> [Text passage]:
- Opening Delimiter -

Mattress Firm Holding (MFRM) announced a $780 million deal for the parent company of Sleepy's, combining the two largest mattress specialty retailers in the U.S. and gaining a coast-to-coast presence. The deal, which was announced late Monday, Nov. 30, appears to have followed a private equity-oriented auction process.
The acquisition of HMK Mattress Holdings, the holding company for the Sleepy's and Mattress Discounters banners, among others, breaks down to approximately $740 million of cash and debt, approximately $30 million of quantified liabilities assumed, and up to $10 million of rollover equity. The adjusted enterprise value equates to approximately $673 million.
Mattress Firm for many years had thought a combination of the two industry players "needed to happen," Mattress Firm CEO Steve Stagner said on a Monday call with investors after the close of regular trading. He indicated that conversations about a possible deal had taken place over the years. The mattress retailer entered Sleepy's sale process in late September of this year, he said, indicating there were "quite a few others" in the mix at that time.
"We presumably were the only strategic, but from our understanding, we were not the only [party] in the process," Stagner said. "It was a mature process by the time we entered."
Shares of Mattress Firm, listed on the Nasdaq, jumped about 7% to $52.81 in Tuesday trading, assigning the Houston-based company a market capitalization of nearly $2 billion.
Mattress Firm said it anticipates annual synergies of about $40 million in the third year following completion of the deal.
Sleepy's generated about $1.1 billion in annual sales and about $70 million of Ebitda over the last 12 months, company CFO Alex Weiss said on the Monday call with investors. The transaction price equates to a multiple of approximately 11.1 times the target's trailing 12-month Ebitda.
"We view this multiple as rich given Sleepy's struggles in recent years, with store productivity flat over the past five years and Ebitda approximately flat over the past two years, despite healthy industry growth," Wedbush Securities analyst Seth Basham wrote in a Dec. 1 research note.
Accounting for the $40 million in anticipated cost synergies over the next three years, the acquisition multiple would fall to about 7.1 times, the analyst said. The multiple drops even further to about 6.4 times with the inclusion of associated tax benefits of $11 million for over 10 years, Basham added.

- Closing Delimiter -

> [Given records]:
- Opening Delimiter -

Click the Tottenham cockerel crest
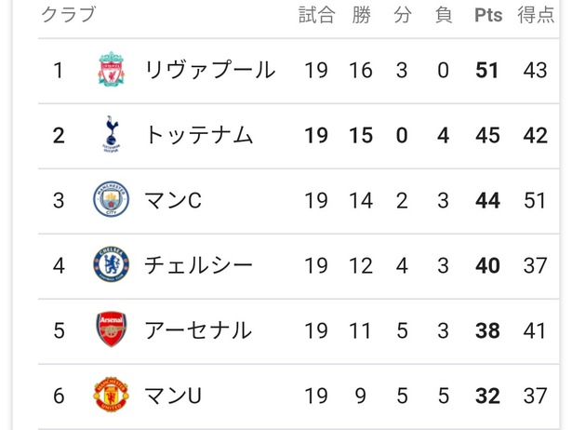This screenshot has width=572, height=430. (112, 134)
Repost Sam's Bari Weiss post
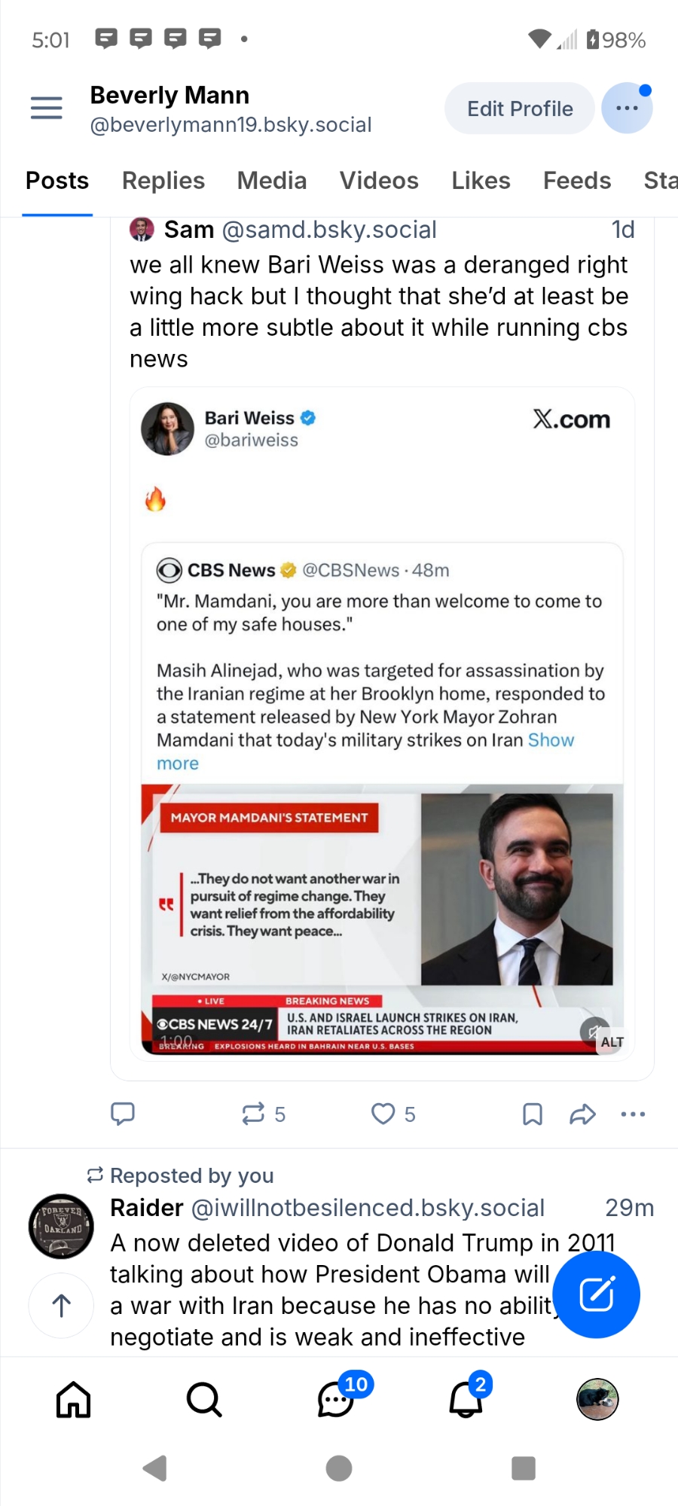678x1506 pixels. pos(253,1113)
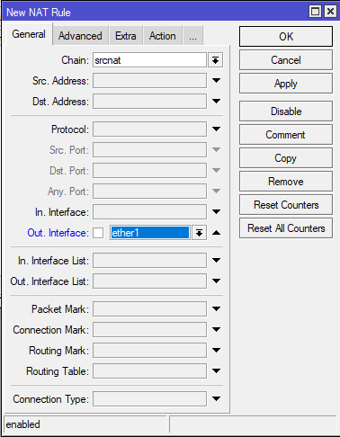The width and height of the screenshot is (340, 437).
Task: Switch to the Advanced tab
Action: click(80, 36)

- Closing Delimiter -

> [Problems and tasks]:
• A. Reproduce the stretch of the text on Mattress Firm's purchase of Sleepy's from "Shares of Mattress" through "trailing 12-month Ebitda.".
• B. In the text on Mattress Firm's purchase of Sleepy's, by how much did Mattress Firm shares rise in Tuesday trading?

> [Numbered responses]:
• A.
Shares of Mattress Firm, listed on the Nasdaq, jumped about 7% to $52.81 in Tuesday trading, assigning the Houston-based company a market capitalization of nearly $2 billion.
Mattress Firm said it anticipates annual synergies of about $40 million in the third year following completion of the deal.
Sleepy's generated about $1.1 billion in annual sales and about $70 million of Ebitda over the last 12 months, company CFO Alex Weiss said on the Monday call with investors. The transaction price equates to a multiple of approximately 11.1 times the target's trailing 12-month Ebitda.

• B. About 7%, to $52.81.